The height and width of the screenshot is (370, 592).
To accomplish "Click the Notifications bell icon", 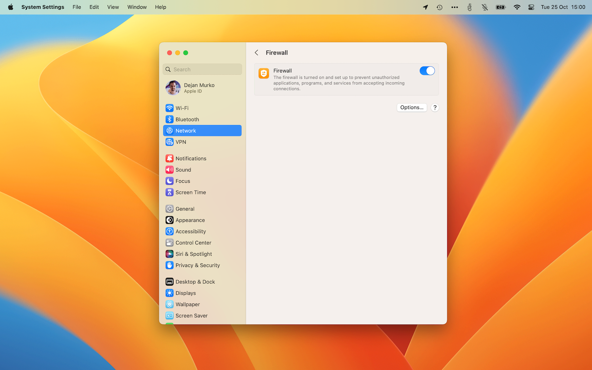I will click(x=169, y=158).
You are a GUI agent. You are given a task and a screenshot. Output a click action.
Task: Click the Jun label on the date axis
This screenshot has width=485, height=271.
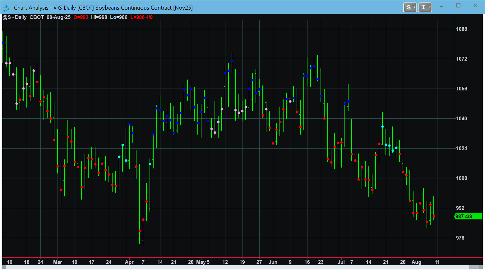pos(273,262)
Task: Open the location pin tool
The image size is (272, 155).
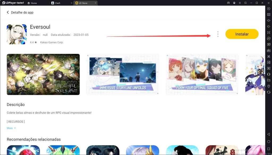Action: coord(269,86)

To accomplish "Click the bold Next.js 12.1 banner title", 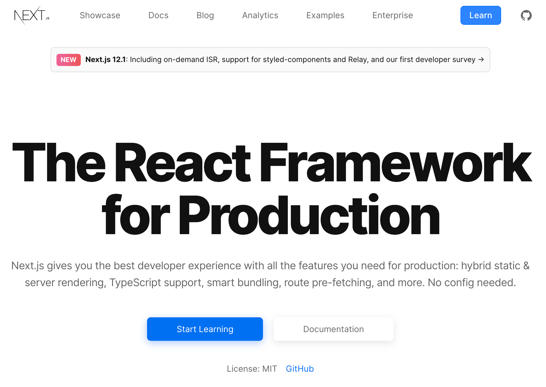I will 106,60.
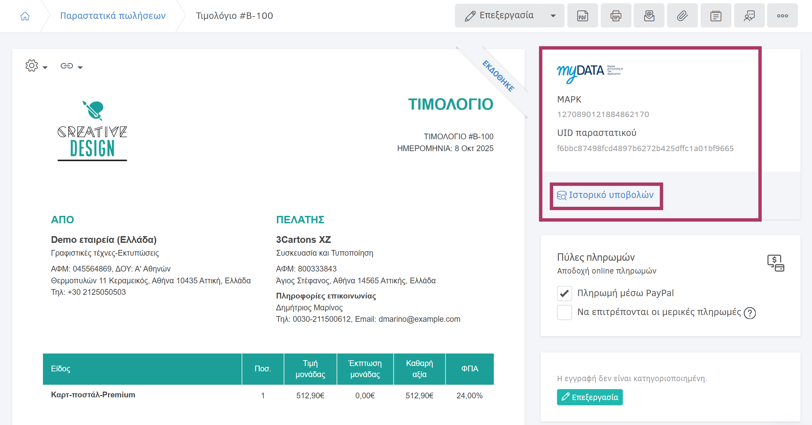
Task: Export the invoice as PDF
Action: [582, 16]
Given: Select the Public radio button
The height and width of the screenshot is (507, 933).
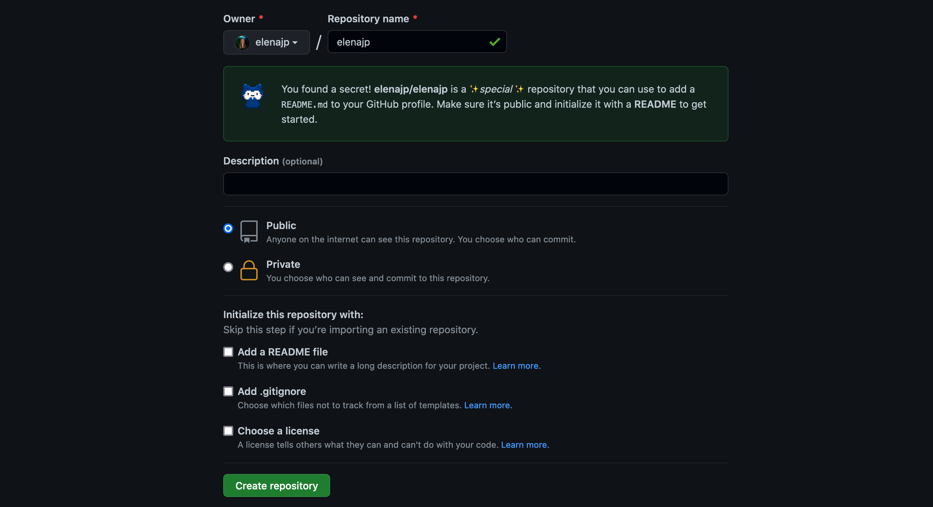Looking at the screenshot, I should tap(228, 228).
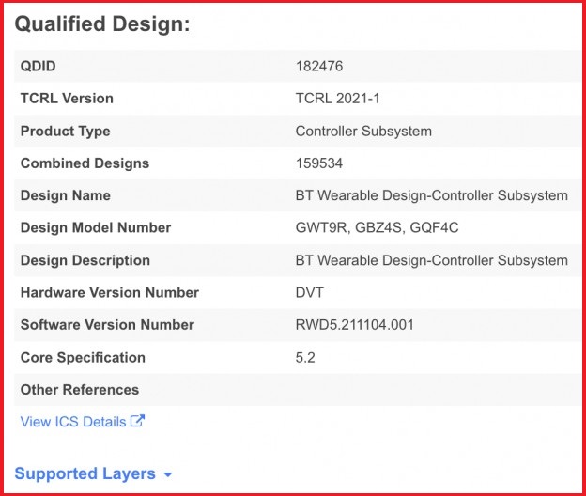
Task: Click the Design Name row value text
Action: 431,195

------------------------------------------------------------

- _Stated exercise_
Can you output the records from the line with "You are a GUI" to the line with "Action: coord(269,86)" as a two-column CSV with the headers request and answer? Give one row per record, put each value in a double-quoted field with any line breaks turned into spaces, and leave out the pictures.

- _Final answer_
request,answer
"You are a GUI agent. You are given a task and a screenshot. Output a click action. Task: Click the Jun label on the date axis This screenshot has width=485, height=271.","pos(273,262)"
"Task: Open the location pin tool The image size is (272, 155).","Action: coord(269,86)"